EX1A-6 MAT CTRCT 23 f1a2016ex6xi_myomoinc.htm AMENDMENT TO EMPLOYMENT LETTER, DATED JUNE 7, 2015, BETWEEN THE COMPANY AND PAUL GUDONIS

Exhibit 6.11

 

 

June 7, 2015

Mr. Paul R. Gudonis

56 Masconomo Street Manchester, MA 01944

 

Dear Paul:

 

As you know, Myomo, Inc. (the "Company) previously entered into an employment offer letter with you dated August 22nd, 2012 (the "Offer Letter"). The Company would like to provide you with certain updates in this letter (the "Supplemental Agreement") on the following terms:

 

1.       Cash Compensation. The Company will continue to pay you a salary at the rate of $12,000 per month payable in accordance with the Company's standard payroll schedule. This salary will be subject to periodic review and adjustments at the Company's discretion.

 

2.       Liquidity Bonus. Upon the first to occur of a Qualifying IPO (as defined below) or the closing of a Change in Control transaction (as defined below) (together, a "Liquidity Event"), you will be eligible to receive a Liquidity Bonus (the "Liquidity Bonus") for each month elapsed between January 1, 2013 and the Liquidity Event equal to the amount of the difference between $20,000 and the amount paid by the Company to you as salary for that month, plus 2.0% annual interest accrual based on a phantom balance of the Liquidity Bonus for such periods, provided, you remain continuously employed by the Company (or its successors or assigns) through the Liquidity Event (with such amount prorated for partial months). The Liquidity Bonus shall be paid in a single lump sum cash payment within thirty (30) days following the closing of the Liquidity Event.

 

"Change in Control" shall mean (i) the dissolution or liquidation of the Company, (ii) the sale of all or substantially all of the assets of the Company on a consolidated basis to an unrelated person or entity, (iii) a merger, reorganization or consolidation pursuant to which the holders of the Company's outstanding voting power immediately prior to such transaction do not own a majority of the outstanding voting power of the surviving or resulting entity (or its ultimate parent, if applicable), (iv) the acquisition of all or a majority of the outstanding voting stock of the Company in a single transaction or a series of related transactions by a person or group of persons, or (v) any other acquisition of the business of the Company , as determined by the Board; provided, however, that a merger effected solely to change the Company's domicile shall not constitute a "Change in Control."

════════

> _PROMPT 1_:
List the five events that the employment letter amendment counts as a "Change in Control."

> _GIVEN DATA_:
════════

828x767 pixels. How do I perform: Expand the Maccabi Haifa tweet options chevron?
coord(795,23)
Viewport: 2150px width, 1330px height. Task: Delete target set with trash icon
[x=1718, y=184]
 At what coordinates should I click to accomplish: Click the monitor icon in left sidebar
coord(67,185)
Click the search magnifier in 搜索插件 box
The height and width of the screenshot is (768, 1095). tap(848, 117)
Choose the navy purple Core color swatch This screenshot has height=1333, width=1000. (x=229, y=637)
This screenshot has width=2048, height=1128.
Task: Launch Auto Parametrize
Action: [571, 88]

════════

> _PROMPT 2_:
Identify every line of the records that contains the word "height", and copy each of those lines.

> _COMPLETE RESPONSE 1_:
1. The dissolution or liquidation of the Company
2. The sale of all or substantially all of the assets of the Company on a consolidated basis to an unrelated person or entity
3. A merger, reorganization or consolidation after which the holders of the Company's outstanding voting power immediately before the transaction do not own a majority of the outstanding voting power of the surviving or resulting entity (or its ultimate parent, if applicable)
4. The acquisition of all or a majority of the outstanding voting stock of the Company, in a single transaction or a series of related transactions, by a person or group of persons
5. Any other acquisition of the business of the Company, as determined by the Board

> _COMPLETE RESPONSE 2_:
Viewport: 2150px width, 1330px height. Task: Delete target set with trash icon
The height and width of the screenshot is (768, 1095). tap(848, 117)
Choose the navy purple Core color swatch This screenshot has height=1333, width=1000. (x=229, y=637)
This screenshot has width=2048, height=1128.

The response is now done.